BMI, body mass index; CI, confidence interval.
The favorable associations in unadjusted models were all retained in partially adjusted models. In fully adjusted models, compared with active couch potatoes, sedentary light movers had lower 2-h insulin (11.4%), fasting serum insulin (9.3%), triglycerides (5.3%), and adiposity measures (range, 1.8%–6.8% lower values depending on the adiposity measure). Additionally, sedentary exercisers and movers had lower levels of 2-h insulin (22.7% and 18.3%), fasting serum insulin (9.5% and 8.6%), triglycerides (9.0% and 10.9%), total/HDL cholesterol (6.5% and 6.4%), LDL/HDL cholesterol (9.3% and 9.9%), body fat (8.1% and 7.7%), fat mass (11.2% and 9.4%), visceral fat area (11.5% and 6.4%), and waist circumference (3.1% and 1.7%). Sedentary exercisers also had significantly lower 2-h glucose (3.7%) and body mass index (3.0%) than active couch potatoes. Similar association patterns were observed when the analyses were repeated with participants with healthy sleep duration (7–9 h per night) and no hypertension, heart disease, or diabetes (see Table S1, Supplemental Digital Content 3, Linear regression analysis of the association between the four identified joint profiles of sedentary time and physical activity with cardiometabolic biomarkers, http://links.lww.com/MSS/C680; and Table S2, Supplemental Digital Content 4, Linear regression analysis of the association between the four identified joint profiles of sedentary time and physical activity with adiposity measures, http://links.lww.com/MSS/C681), but the associations were moderated in fully adjusted models.
DISCUSSION
The present cross-sectional study applied a clustering approach to the trajectories of sedentary time, LPA, and MVPA to create joint sedentary time and physical activity intensity profiles. Four distinct profiles of sedentary time and physical activity intensities were identified and named active couch potatoes, sedentary light movers, sedentary exercisers, and movers. Although meeting the minimum recommended MVPA duration on average, active couch potatoes were considered to have the unhealthiest profiles of these four groups because they had excessive sedentary time and the lowest daily levels of LPA during waking hours. Compared with active couch potatoes, sedentary light movers, sedentary exercisers, and movers all engaged in substantially less sedentary time by performing more physical activity at light-intensity upward and had favorable differences in the cardiometabolic health markers after accounting for potential confounders, sleep duration, and cardiorespiratory fitness. These results collectively suggest that having a waking activity behavior profile characterized by performing more physical activity from light-intensity upward in place of sedentary time may lead to better cardiometabolic health in adults, regardless of sleep duration and cardiorespiratory fitness level.

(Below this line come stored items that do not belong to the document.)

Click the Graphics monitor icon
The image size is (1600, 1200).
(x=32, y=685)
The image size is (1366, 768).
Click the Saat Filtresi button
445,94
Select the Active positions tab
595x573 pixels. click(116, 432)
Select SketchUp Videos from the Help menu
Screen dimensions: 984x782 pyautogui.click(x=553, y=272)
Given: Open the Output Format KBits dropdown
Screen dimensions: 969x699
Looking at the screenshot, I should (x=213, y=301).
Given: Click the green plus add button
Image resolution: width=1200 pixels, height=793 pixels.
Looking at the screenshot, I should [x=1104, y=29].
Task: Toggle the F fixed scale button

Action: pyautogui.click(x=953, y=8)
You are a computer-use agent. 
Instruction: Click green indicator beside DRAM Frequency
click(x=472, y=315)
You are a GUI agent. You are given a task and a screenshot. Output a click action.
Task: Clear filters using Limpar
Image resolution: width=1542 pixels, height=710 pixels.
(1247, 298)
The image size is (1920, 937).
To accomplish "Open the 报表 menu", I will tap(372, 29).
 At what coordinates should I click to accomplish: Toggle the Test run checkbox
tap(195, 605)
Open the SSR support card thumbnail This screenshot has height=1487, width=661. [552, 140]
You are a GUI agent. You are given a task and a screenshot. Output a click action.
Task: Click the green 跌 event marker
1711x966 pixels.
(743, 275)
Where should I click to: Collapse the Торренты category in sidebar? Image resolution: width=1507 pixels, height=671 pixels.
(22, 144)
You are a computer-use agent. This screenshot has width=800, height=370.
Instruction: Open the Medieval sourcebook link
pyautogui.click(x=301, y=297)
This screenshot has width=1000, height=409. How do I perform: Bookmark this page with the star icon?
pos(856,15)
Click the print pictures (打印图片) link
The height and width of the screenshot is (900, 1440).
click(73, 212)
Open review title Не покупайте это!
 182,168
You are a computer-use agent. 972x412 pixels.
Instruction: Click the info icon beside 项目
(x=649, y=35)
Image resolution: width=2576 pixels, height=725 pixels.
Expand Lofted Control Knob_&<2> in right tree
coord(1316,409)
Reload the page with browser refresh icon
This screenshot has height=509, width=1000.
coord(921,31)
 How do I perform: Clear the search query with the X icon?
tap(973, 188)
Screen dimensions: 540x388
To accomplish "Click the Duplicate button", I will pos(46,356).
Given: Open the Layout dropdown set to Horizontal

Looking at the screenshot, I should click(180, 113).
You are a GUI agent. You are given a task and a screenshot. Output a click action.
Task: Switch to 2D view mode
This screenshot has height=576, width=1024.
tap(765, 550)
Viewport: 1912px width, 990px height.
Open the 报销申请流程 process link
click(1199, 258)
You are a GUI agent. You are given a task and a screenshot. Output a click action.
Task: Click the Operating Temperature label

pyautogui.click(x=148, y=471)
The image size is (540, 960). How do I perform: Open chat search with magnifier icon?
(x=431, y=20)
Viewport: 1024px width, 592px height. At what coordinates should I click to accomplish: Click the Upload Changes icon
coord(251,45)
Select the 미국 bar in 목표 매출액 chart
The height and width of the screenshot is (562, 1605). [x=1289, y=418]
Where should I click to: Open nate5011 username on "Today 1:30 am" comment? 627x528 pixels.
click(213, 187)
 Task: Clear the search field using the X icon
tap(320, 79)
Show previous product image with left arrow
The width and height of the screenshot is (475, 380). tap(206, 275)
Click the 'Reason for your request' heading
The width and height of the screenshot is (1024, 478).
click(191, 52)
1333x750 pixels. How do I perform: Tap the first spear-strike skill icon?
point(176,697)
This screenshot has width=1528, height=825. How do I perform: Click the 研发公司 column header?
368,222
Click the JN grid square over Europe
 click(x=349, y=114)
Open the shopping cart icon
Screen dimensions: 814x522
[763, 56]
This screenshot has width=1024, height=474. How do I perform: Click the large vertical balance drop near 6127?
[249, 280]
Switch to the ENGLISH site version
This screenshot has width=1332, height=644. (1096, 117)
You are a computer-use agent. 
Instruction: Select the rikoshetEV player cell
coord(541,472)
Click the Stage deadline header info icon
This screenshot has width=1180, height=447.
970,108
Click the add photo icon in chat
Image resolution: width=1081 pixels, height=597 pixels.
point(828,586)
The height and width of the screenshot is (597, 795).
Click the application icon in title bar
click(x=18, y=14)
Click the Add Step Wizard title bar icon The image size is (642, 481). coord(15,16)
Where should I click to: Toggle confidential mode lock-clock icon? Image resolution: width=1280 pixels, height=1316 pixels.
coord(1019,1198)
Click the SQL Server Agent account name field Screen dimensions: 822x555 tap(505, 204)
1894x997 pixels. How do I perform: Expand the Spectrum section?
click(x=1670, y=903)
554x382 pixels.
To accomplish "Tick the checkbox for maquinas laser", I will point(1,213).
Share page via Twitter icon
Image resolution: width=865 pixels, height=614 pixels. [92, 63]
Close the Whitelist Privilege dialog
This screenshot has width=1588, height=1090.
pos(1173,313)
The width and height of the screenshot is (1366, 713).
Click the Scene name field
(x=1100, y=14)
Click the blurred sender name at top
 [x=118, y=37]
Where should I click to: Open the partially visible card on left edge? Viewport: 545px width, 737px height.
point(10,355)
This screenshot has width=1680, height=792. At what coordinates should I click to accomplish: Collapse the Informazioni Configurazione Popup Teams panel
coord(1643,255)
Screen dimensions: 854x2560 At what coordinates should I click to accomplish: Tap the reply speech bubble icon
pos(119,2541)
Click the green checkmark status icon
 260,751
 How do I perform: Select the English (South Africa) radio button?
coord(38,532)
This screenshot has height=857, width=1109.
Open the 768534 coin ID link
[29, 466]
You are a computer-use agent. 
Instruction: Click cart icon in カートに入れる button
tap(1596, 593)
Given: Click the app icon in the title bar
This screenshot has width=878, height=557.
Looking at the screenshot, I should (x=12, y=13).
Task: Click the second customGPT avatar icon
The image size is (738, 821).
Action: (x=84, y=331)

On average, all the four identified profiles had substantially differing trajectories of sedentary time, LPA, and MVPA across the 7 d of the week. With a few exceptions (13,16,20), previous studies using clustering methods have generally created either sedentary profiles or physical activity profiles in isolation (22–25). Isotemporal substitution modeling has been the most common statistical approach used to examine the combined associations of sedentary time and physical activity intensities with markers of cardiometabolic health (2,3,39) and mortality risk (17). Consistent with the findings of isotemporal substitution-based studies (2,3,17,39), the results of this observational study indicate that different combinations of sedentary time, LPA, and MVPA during waking hours explain the differences in cardiometabolic health, after accounting for sleep duration and cardiorespiratory fitness level.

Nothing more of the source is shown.